A GOLBORNE businessman is demanding to know how his sports-mad son, aged 22, died just a few weeks after a long-haul flight.
Former international rugby league star Bernard Ganley, now an accountant, was devastated when his son James died from a heart condition.
The death of James, who had just finished a degree in sport, came only three weeks after he stepped off a plane from Australia.
He had been in Canberra studying at the Australian Institute of Sport and had ambitions to be a sportsman.
Mr Ganley, who played for Oldham and Great Britain in the 1950s and was born in Leigh, said: "It's an odd occurrence. He died very suddenly. It's a complete mystery to us."

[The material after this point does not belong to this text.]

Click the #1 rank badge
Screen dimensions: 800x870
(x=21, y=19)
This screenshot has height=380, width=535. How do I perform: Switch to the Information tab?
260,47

The question of how James - with no history of heart problems - came to die suddenly has haunted Mr Ganley for more than two years.

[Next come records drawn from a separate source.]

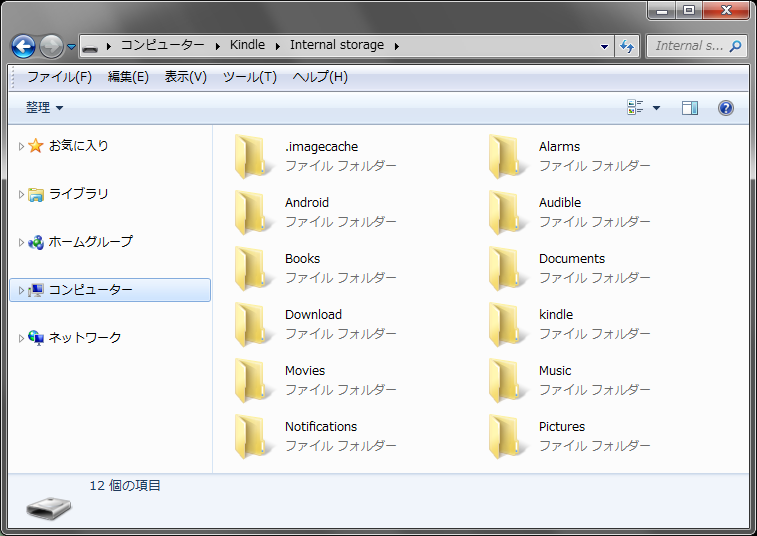Select the Movies folder icon

[249, 379]
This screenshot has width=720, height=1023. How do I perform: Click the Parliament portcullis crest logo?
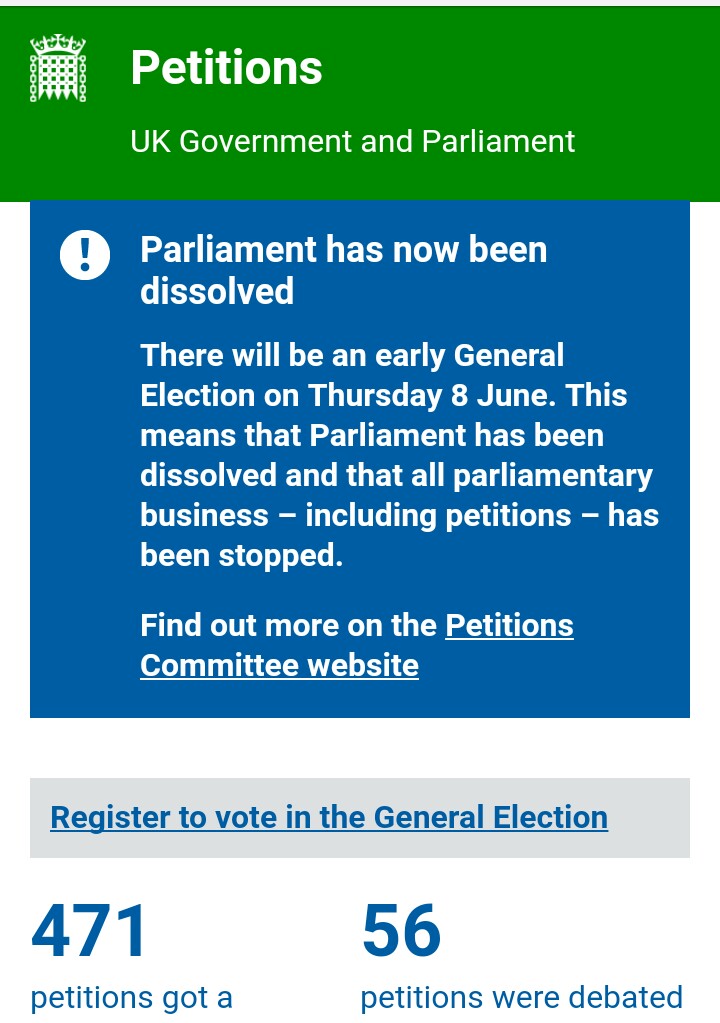(x=58, y=68)
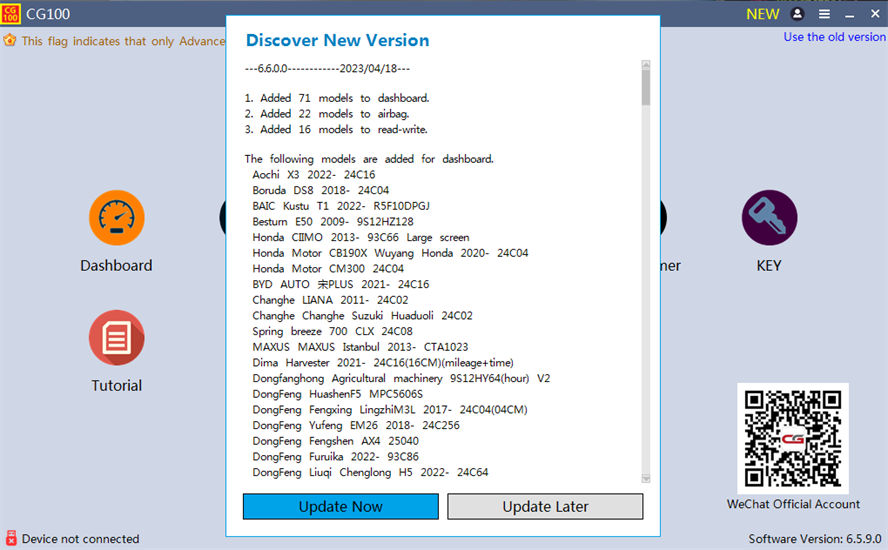Open the user account profile icon
Screen dimensions: 888x550
coord(797,14)
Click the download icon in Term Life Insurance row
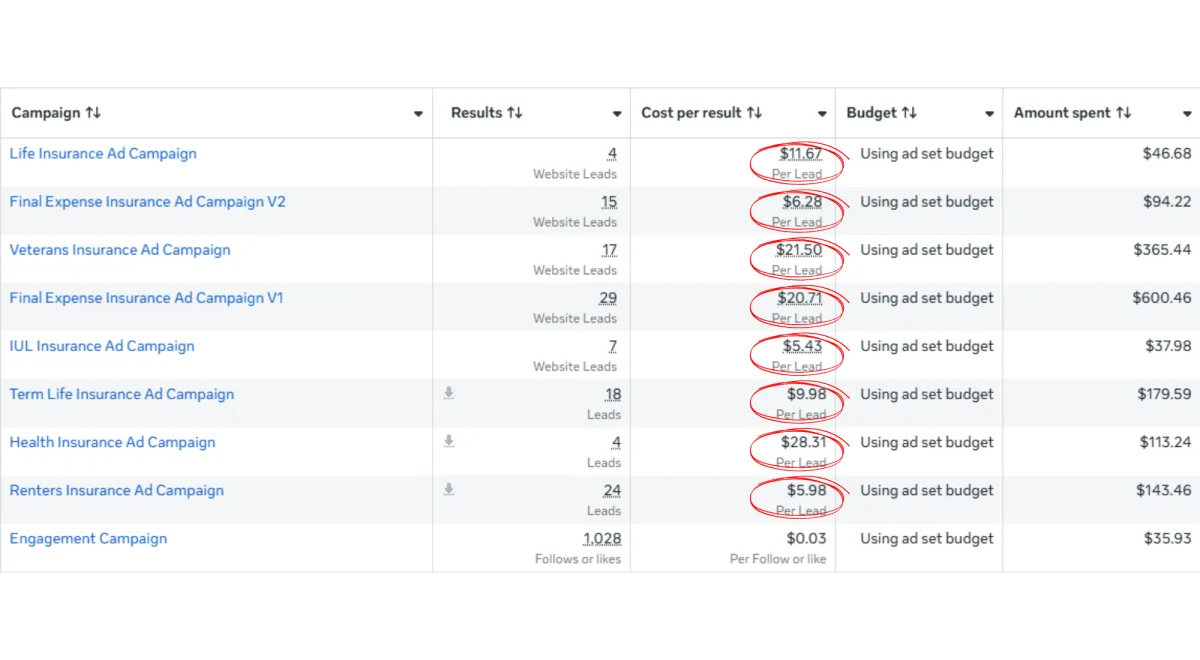 pos(449,394)
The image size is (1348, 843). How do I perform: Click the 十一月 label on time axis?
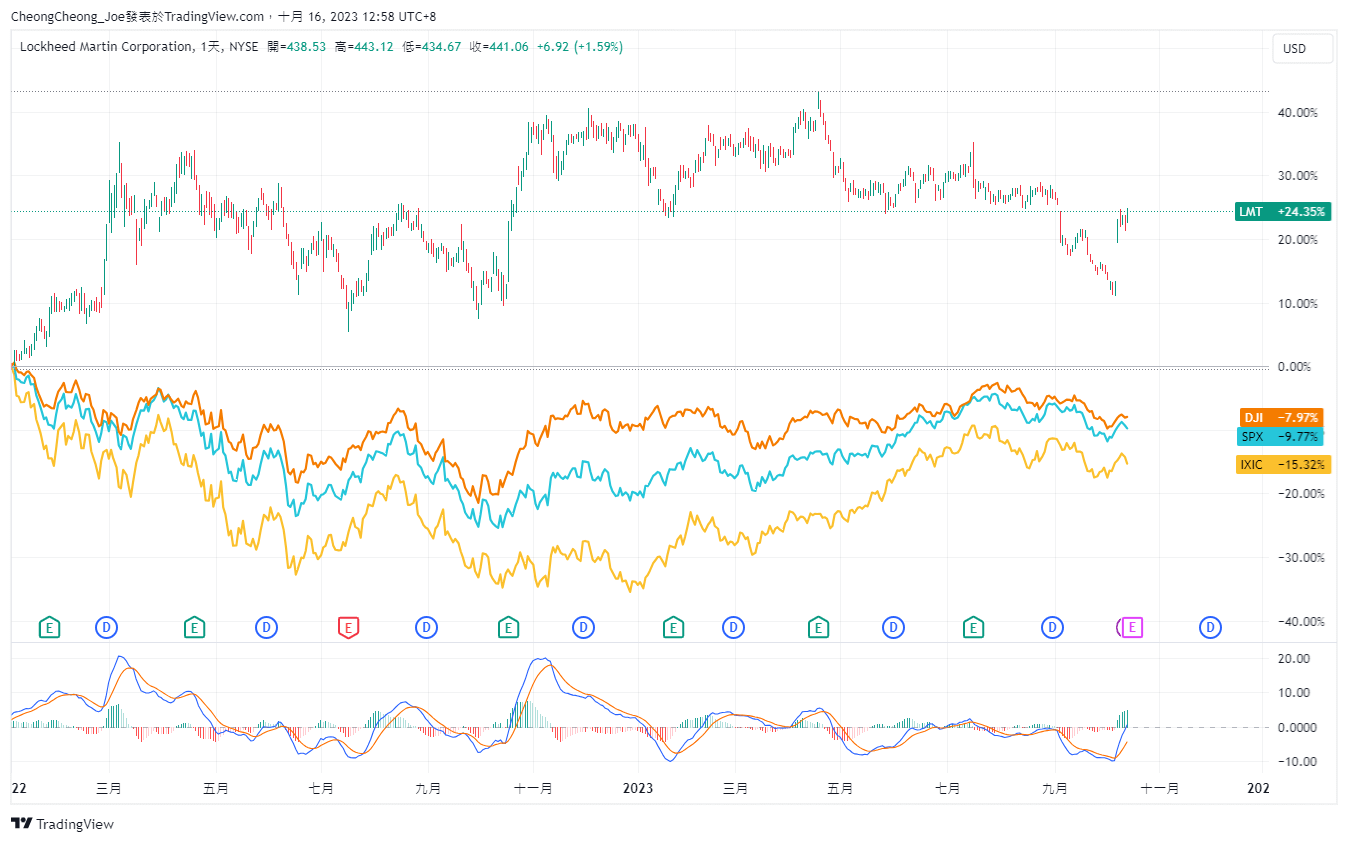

It is only now as publicity about the risks of deep vein thrombosis in long-haul flights have come to light that Mr Ganley feels he may be close to an answer.
The thrombosis, which forms in the legs during periods of inactivity such as sitting in cramped planes, can travel to the heart and cause heart failure.
He said: "It's really startled me to see how this would fit in. This sort of information just wasn't available at the time. But the more I read about it now the more applicable it becomes."
Mr Ganley, whose own father Bert Ganley played for Leigh RL and was part of the 1921 cup winning squad, said his son was very fit and had been subject to scores of fitness and medical tests during his university course.
As part of his studies he had learned all about muscles and the circulation of blood.
He had been in Australia to learn from some of the top sports trainers in the world before he flew home direct to England in September 1998 after the 20 hour flight.
However, Mr Ganley said airlines had failed to give out any information about the threat of deep-vein thrombosis.
His son's cause of death was given as heart failure by a coroner after an inquest.
Mr Ganley is convinced it would have led to a different verdict had the coroner known about the threat of deep vein thrombosis.
He is now considering having his son's medical evidence re-examined.
The death of James has left a huge hole in the life of Mr Ganley.
The former rugby star, who was also a TV and radio sports commentator in the 1960s and 70s, has a small shrine to James in the garden of his house in the village of Budworth Heath near Northwich where he now lives.
He died just three weeks before his 23rd birthday.
James had gone back to Newcastle to receive his degree - but died before the the ceremony.
Mr Ganley said: "It was a complete shock. We had a call from a policeman at five in the morning to say James had died the previous evening. He had been due to go out with his friends but said he was unwell. Later that day he was found dead in bed. We were mystified really, a young man of that age and his fitness and suddenly this just struck him."